Passage:
((
I’ve written an alternative to the C programming language. This is how it works, and what I’ve learned.

Free

About 6 months ago, I began exploring compilers with extremely limited target backends. I came across the brain programming language and I was immediately inspired. How could a high level programming language possibly use such a tiny backend? It was incredibly interesting to me, so I decided to write my own language, free. It used a super-set of Brain**** with 3 new instructions for dynamic memory management. After a substantial amount of keyboard clacking and lots of confusion, I had accidentally made a working compiler! The end result looked like this:

Free Code

I couldn’t believed it worked; it was incredible. The only problem was that free was absolute garbage. It couldn’t be used for anything. At all. There wasn’t a type system, memory was basically impossible to manage, there wasn’t any kind of IO other than STDIN and STDOUT, there was no error checking system of any kind, etc. I loved my creation, but it wasn’t practical.

Oak’s Conception

Then, I had an idea. What if I kept the tape memory structure from Brain****, kept the memory management operations from free, and added some operators for managing a stack? The result was Oak’s backend assembly language. After a week of experimenting, I created an incredibly reduced instruction set with only 12 operators that could output basic C code. “This is perfect”, I thought. I implemented an intermediate representation that implemented functions, structures, a type system, and basic operations that any programming language needs. I even added a foreign function interface, so that users could import C code into their programs! I was incredibly excited.

Oak Code

It was at about this point that the language took* off on Reddit, HackerNews, and GitHub. Only a single day after posting the GitHub link to Reddit, I had over 16,000 unique visitors to the repository. I had never received much attention on Reddit or GitHub, so this was incredibly powerful to me. It fueled me to keep going.

At around this point, the project was still pretty barebones. It had all the basic necessities, but nothing more. There was still a lot to be done. Oak was basically just a glorified, stripped down, and less robust C compiler.
))
Work instructions:
**1)** According to the passage, how many operators did Oak's reduced instruction set have?
**2)** Copy the passage word for word from "Then, I had" to "was incredibly excited.".

Data section:
((
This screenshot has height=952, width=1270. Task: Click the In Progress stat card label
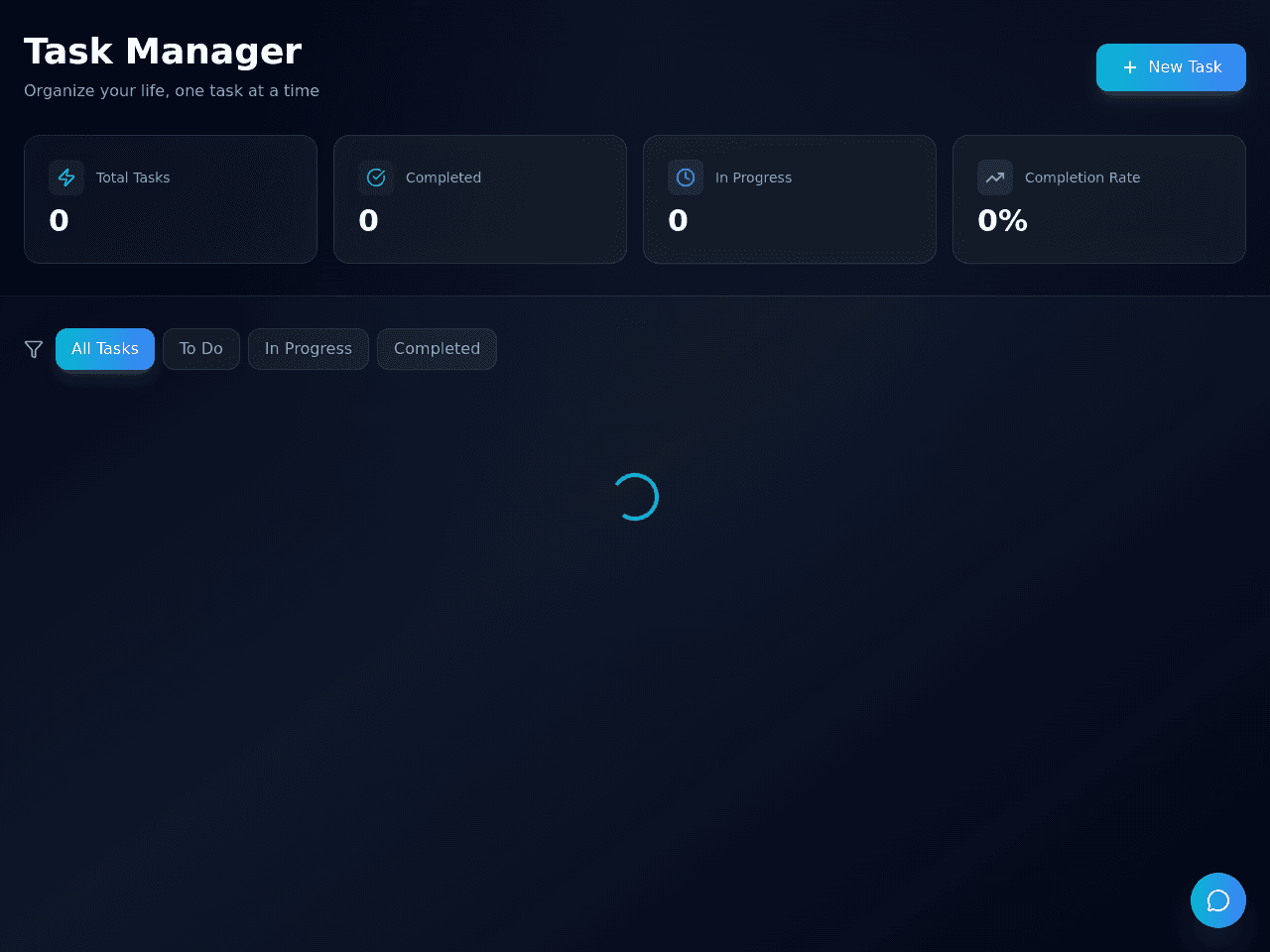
))
Answers:
**1)** 12

**2)**
Then, I had an idea. What if I kept the tape memory structure from Brain****, kept the memory management operations from free, and added some operators for managing a stack? The result was Oak’s backend assembly language. After a week of experimenting, I created an incredibly reduced instruction set with only 12 operators that could output basic C code. “This is perfect”, I thought. I implemented an intermediate representation that implemented functions, structures, a type system, and basic operations that any programming language needs. I even added a foreign function interface, so that users could import C code into their programs! I was incredibly excited.